そうでなくても、もやしは好きなんだよね。対して妻は、もやしをあまり好かない。安くておいしいのに。もやしが隙じゃない妻にも、もやしを美味しく食べてもらうために、一手間を加えるのは当然なのだ。その一手間とは、もやしの上下をちぎり取ること。これでかなり口当たりが違ってくる。豆もやしなら、根だけ切ればいいけどね。
でも、一袋分のもやしを処理するのには、とても時間がかかる。時間のあるときしかできないよね。あぁ、根切りもやしを買えるくらい余裕が欲しい。
…………。
無心に作業したら、処理が終わった。ざるに入れて水で洗う。それを、レンジ用蒸し器に入れて四~五分。この蒸し器も、結構使うなぁ。ポテサラ作るときなんかも、これでジャガイモを蒸すのだ。
もやしをレンチンしている間に、キュウリを切る。キュウリは栄養がない野菜なんて言われるけれど、カリウムを含んでいて利尿作用がある。むくみをとるにはいいよね。
キュウリはてっぺんの苦い部分を切って、その周りの皮もそぎ落とす。ついでに、長手方向に皮を削ぐ。こうすると、切るときにまな板との接地面が増えて安定するのだ。まぁ、瓜系が苦手な妻には、皮が少ない方がいいということもあるのだけれど。そういえば、昔は苦みの強いキュウリが多くて、へたを切ってグリグリと身に押しつけてたなぁ。あの時にでる泡が苦み成分なんだとか。
キュウリは斜めに薄く切ったら、それを更に細長く切る。ボウルに入れて軽く塩を振っておく。塩を振ることで、苦みを抑えることができる。私としては、キュウリは味噌か塩を付けて、パリッと囓る方が好きだけどねー。
もやしを蒸したら、氷水で〆る。塩を振って少し新なりしたキュウリは、軽く水洗いしてボウルに戻す。
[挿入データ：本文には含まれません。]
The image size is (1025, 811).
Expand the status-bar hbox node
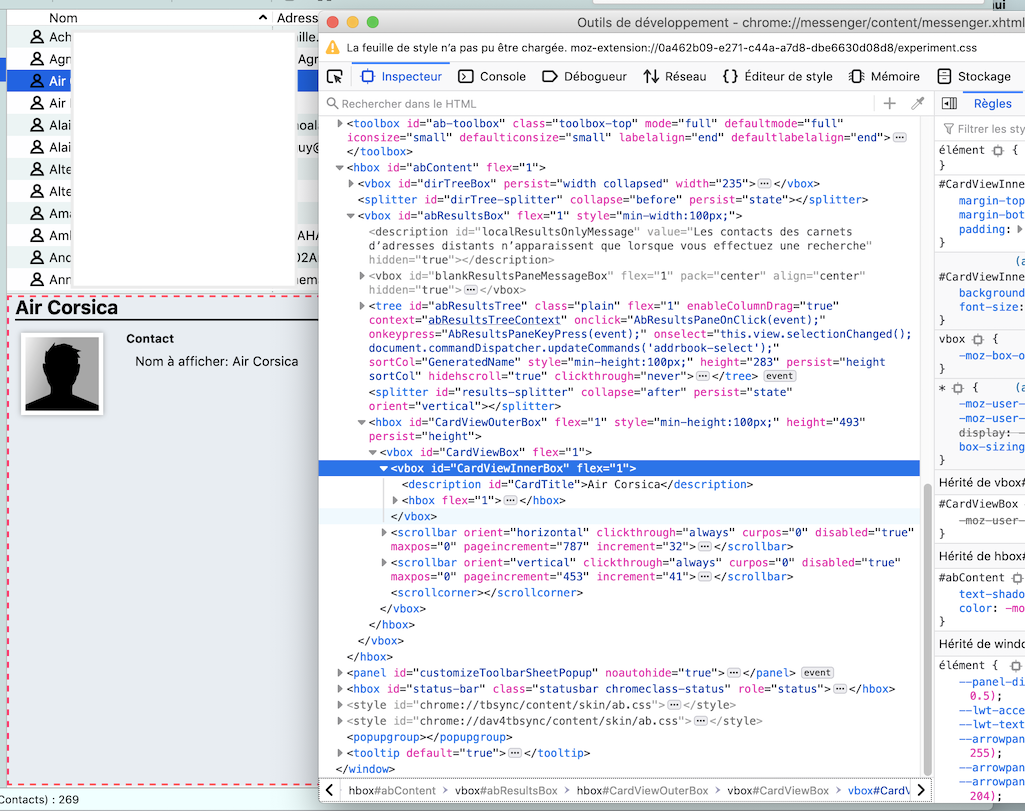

水を切ったもやしもボウルに。味付けは簡単に、ポン酢とごま油。隠し味にスプーン一杯ほどの刻みニンニク。昔はチューブのニンニクを使っていたけれど、桃屋の刻みニンニクが出てからは、もっぱらこっちを使っている。ニンニクの粒が残るのがいいのよ。
後は混ぜ合わせ、少しの間冷蔵庫で冷やせば、もやしとキュウリの和え物が完成。食卓に、追加の一皿として載せる。
「どうよ?」
「ん。つるっと入った」
「よかった。おかわりあるけど」
「そこまでじゃない」
さいですか。残りは、明日の昼にでも食べよう。